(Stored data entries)
* * * *

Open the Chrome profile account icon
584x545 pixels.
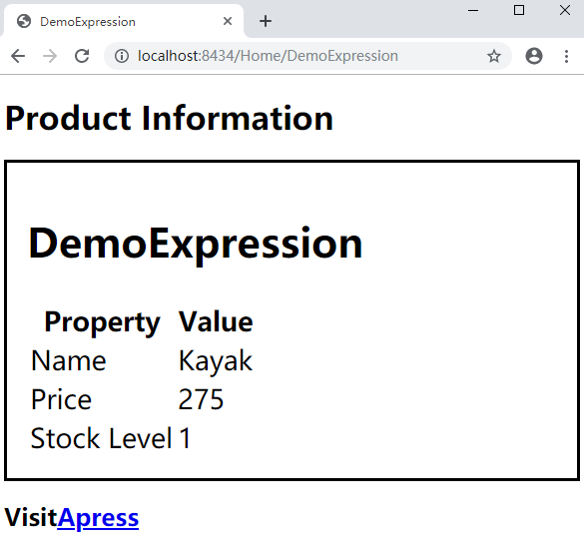(x=534, y=56)
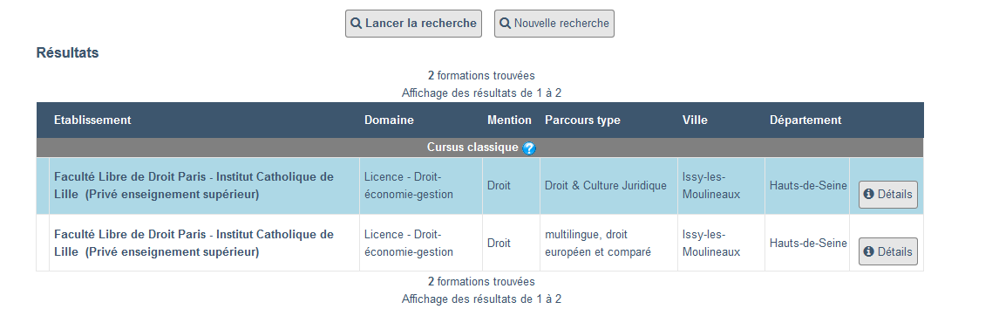Click the info icon in the first Détails button
999x323 pixels.
pyautogui.click(x=869, y=194)
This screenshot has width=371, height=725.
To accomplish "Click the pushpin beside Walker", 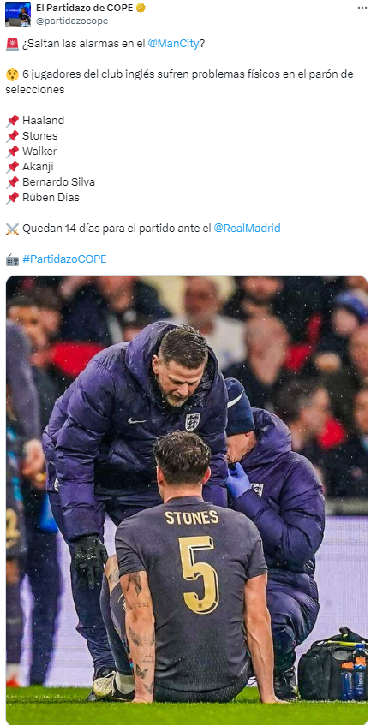I will [x=13, y=152].
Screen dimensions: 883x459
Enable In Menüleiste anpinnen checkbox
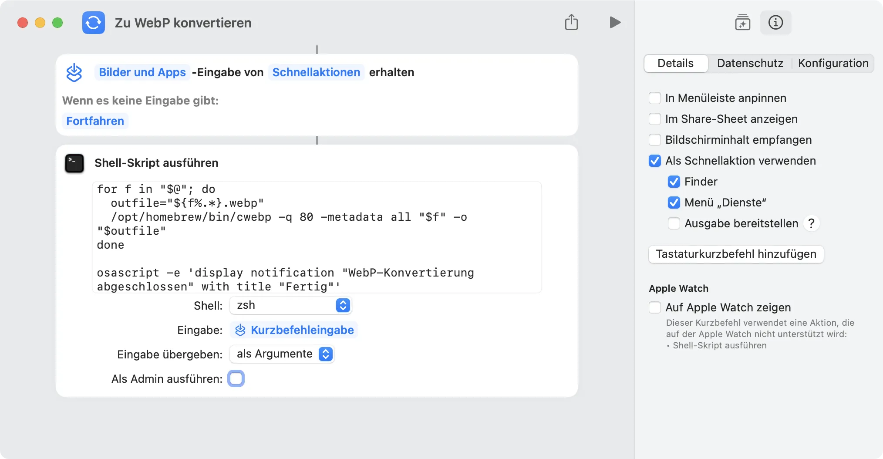click(655, 98)
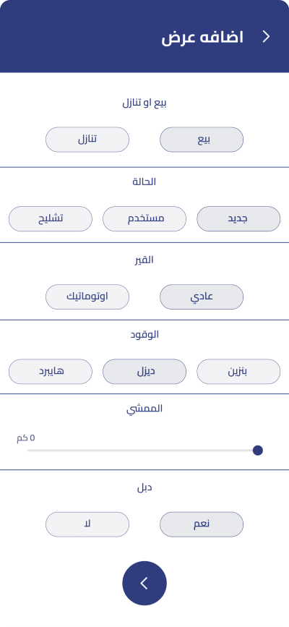Click the الحالة section heading
The height and width of the screenshot is (627, 289).
(x=145, y=182)
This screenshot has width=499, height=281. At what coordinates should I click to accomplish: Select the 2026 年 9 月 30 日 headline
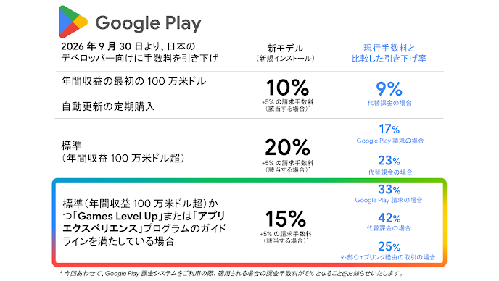[140, 52]
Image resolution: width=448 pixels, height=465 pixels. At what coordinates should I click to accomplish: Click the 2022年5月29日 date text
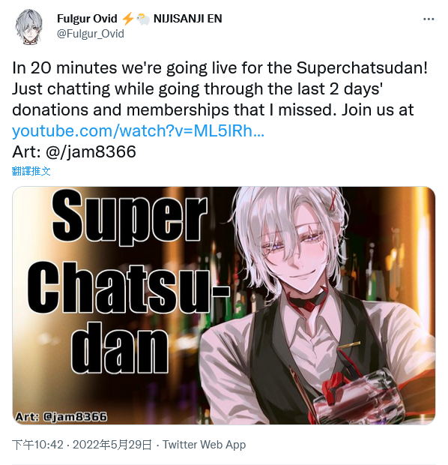[x=112, y=445]
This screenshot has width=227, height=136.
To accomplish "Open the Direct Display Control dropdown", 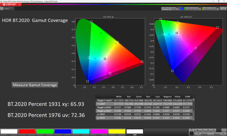I will click(x=218, y=9).
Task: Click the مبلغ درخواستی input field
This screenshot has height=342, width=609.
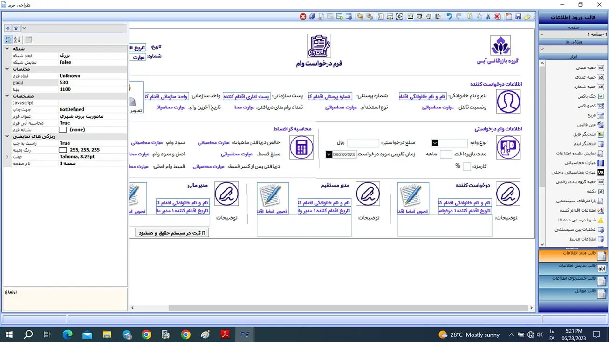Action: (363, 143)
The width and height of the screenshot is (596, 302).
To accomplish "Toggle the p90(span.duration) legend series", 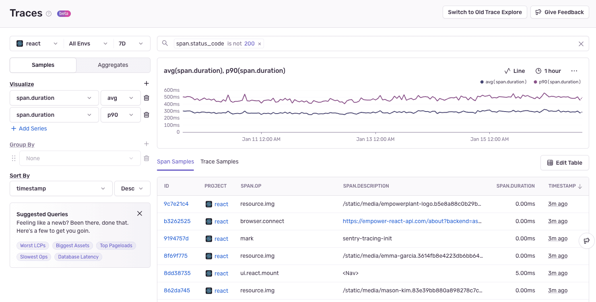I will click(x=557, y=81).
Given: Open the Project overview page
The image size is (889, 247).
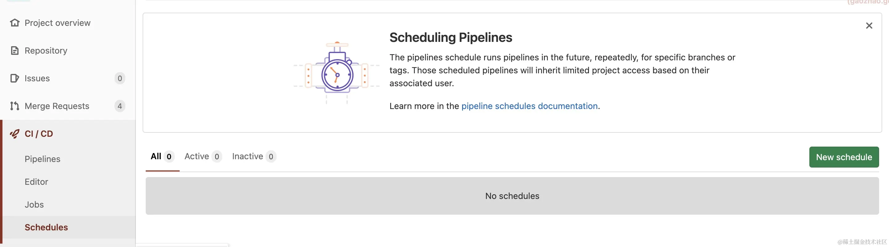Looking at the screenshot, I should [x=57, y=23].
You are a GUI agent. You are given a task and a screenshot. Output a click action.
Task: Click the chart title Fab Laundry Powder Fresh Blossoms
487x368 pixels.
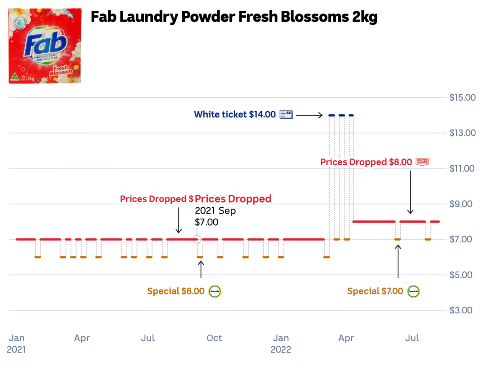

* * * *

**Task:**
Emit an exact copy of the lines from the line bearing "Given: Open the Project overview page" through the last line above, inclusive, and leave the images out.

**Solution to the problem:**
Given: Open the Project overview page
The image size is (889, 247).
Looking at the screenshot, I should [x=57, y=23].
You are a GUI agent. You are given a task and a screenshot. Output a click action.
Task: Click the chart title Fab Laundry Powder Fresh Blossoms
487x368 pixels.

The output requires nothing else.